O Conselho Nacional de Justiça (CNJ) desenvolverá um mapeamento detalhado das organizações criminosas que operam no Brasil. O anúncio foi feito pelo presidente do Supremo Tribunal Federal (STF) e do CNJ, ministro Edson Fachin, durante a instalação de varas de combate à violência contra a mulher em Bauru, São Paulo.
A iniciativa surge em meio à repercussão das operações policiais no Rio de Janeiro, que resultaram em mais de 120 mortes. Segundo Fachin, o objetivo do mapeamento é auxiliar na formulação de estratégias mais eficazes para a repressão ao crime organizado em todo o país.
“O Poder Judiciário está atento a isso e atuando fundamentalmente em duas frentes. A primeira delas é no âmbito do Conselho Nacional de Justiça. Nós estamos desenvolvendo e, em breve teremos, o mapa das organizações criminosas do Brasil, donde provém, onde estão, quais seus principais pontos de interesse para que, a partir de dados e evidências, todo o sistema de Justiça, incluindo, de modo especial, as polícias e a Polícia Federal, possa ter melhores políticas de combate às organizações criminosas”, declarou o ministro.
Fachin também enfatizou que o STF defende que a proteção dos direitos humanos deve ser encarada como uma medida de segurança pública. Ele ressaltou a importância de cortar os laços entre organizações criminosas e o sistema penitenciário, afirmando que a conexão entre ambos é um ponto crucial a ser combatido.
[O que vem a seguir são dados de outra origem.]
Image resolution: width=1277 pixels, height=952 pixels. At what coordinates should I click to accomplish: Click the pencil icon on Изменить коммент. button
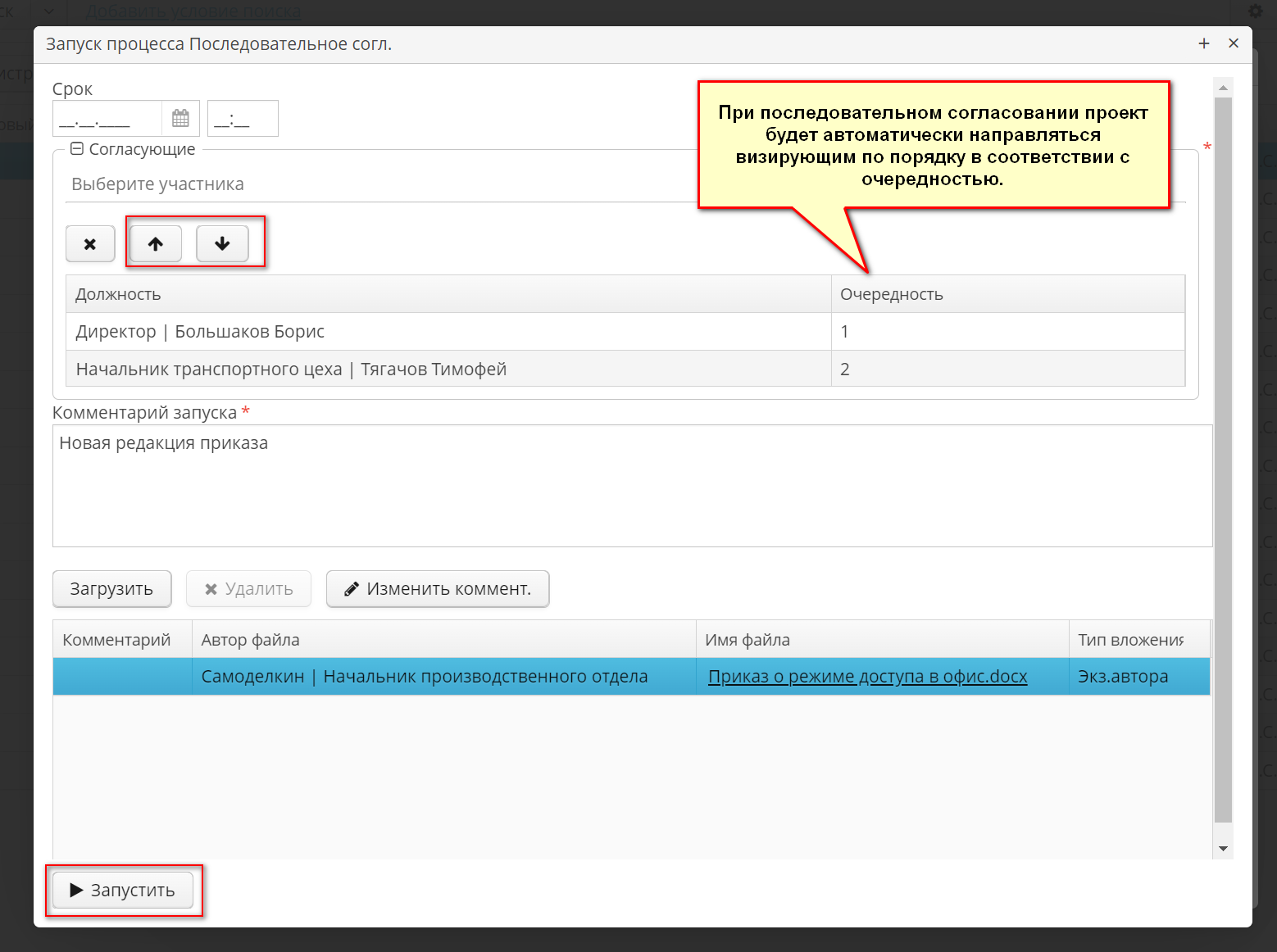tap(352, 588)
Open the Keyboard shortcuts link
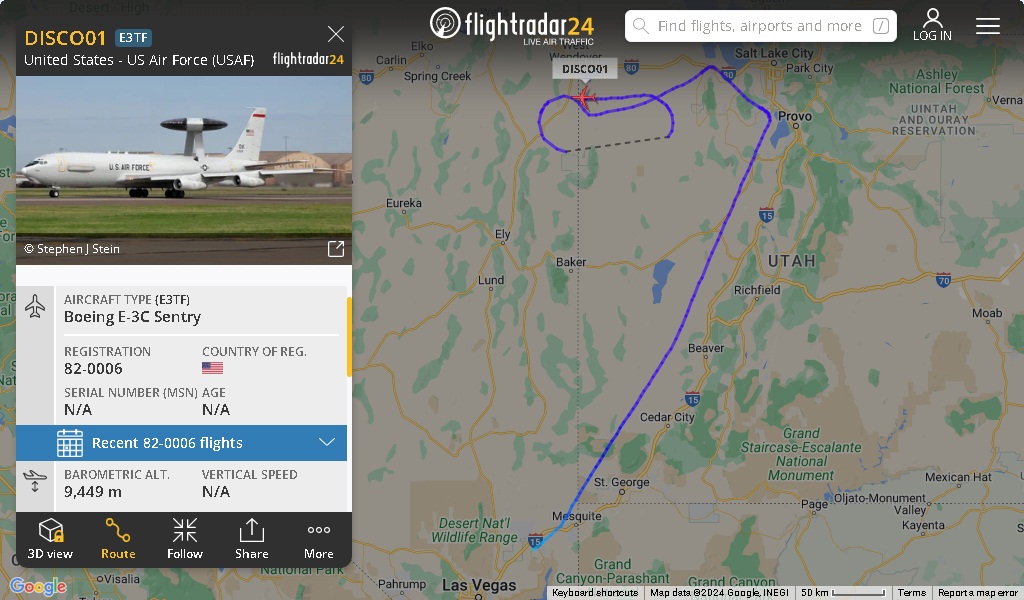1024x600 pixels. coord(595,593)
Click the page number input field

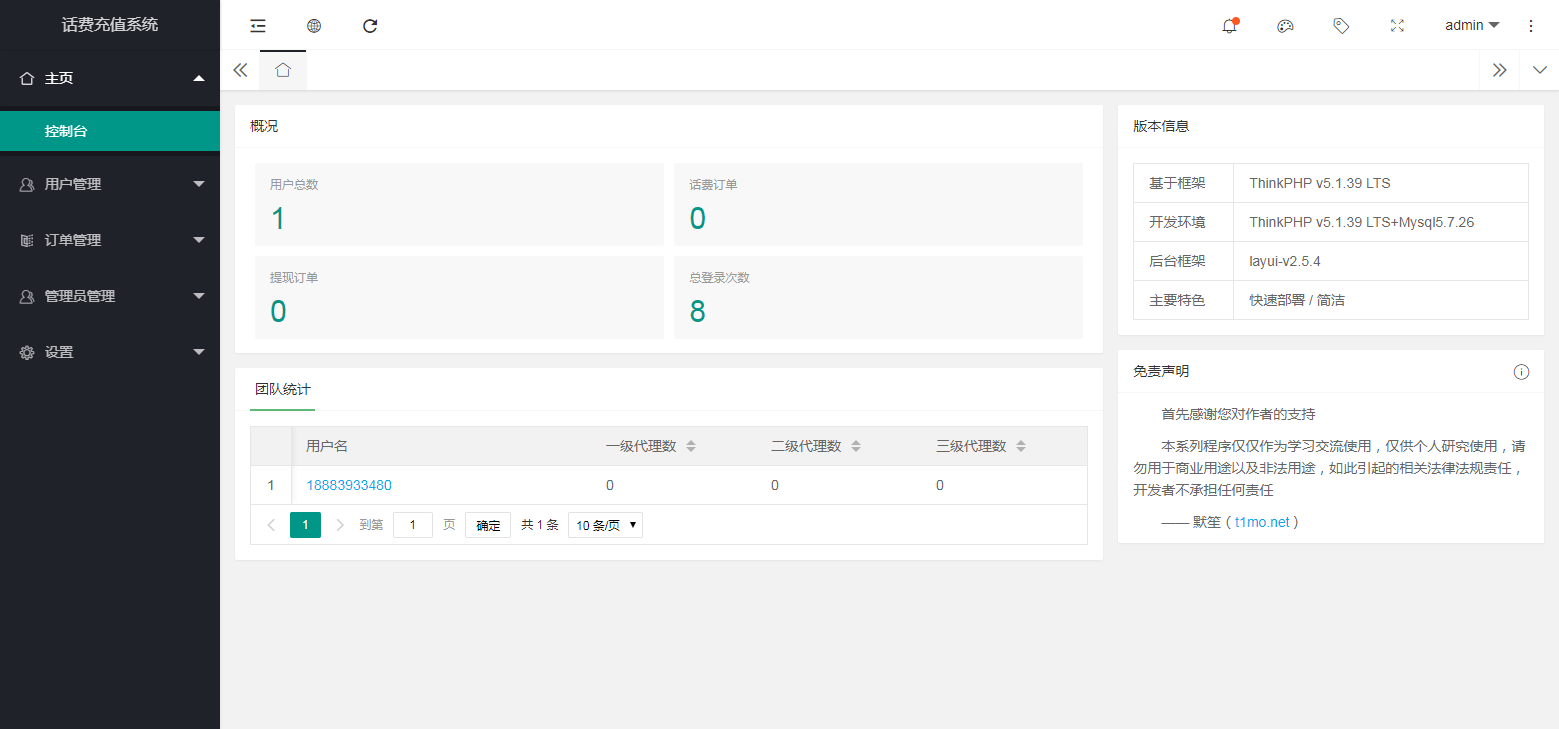click(412, 525)
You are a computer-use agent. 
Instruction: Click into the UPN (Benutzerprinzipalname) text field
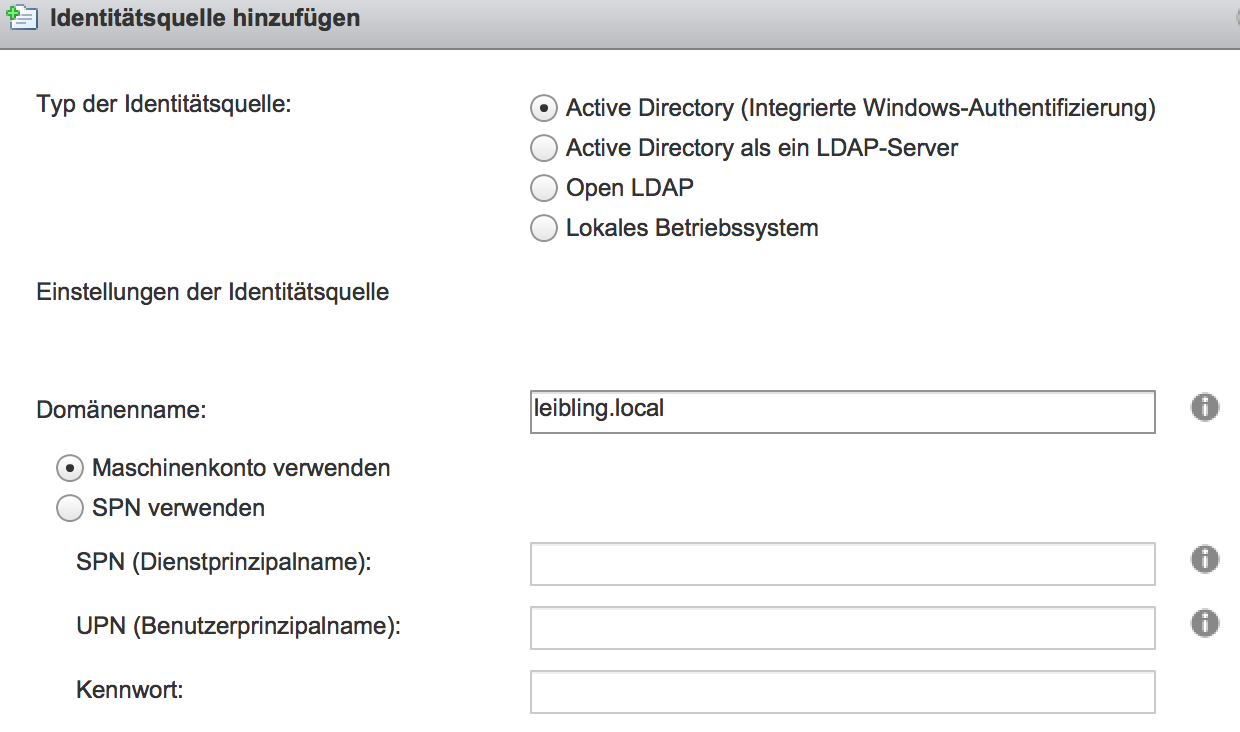pos(843,628)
Os desdobramentos das operações no Rio de Janeiro estão sendo acompanhados pelo STF por meio da ADPF das Favelas, ação que já resultou em determinações para reduzir a letalidade policial. O ministro Alexandre de Moraes solicitou esclarecimentos ao governador do Rio sobre a operação e agendou uma audiência para discutir o tema.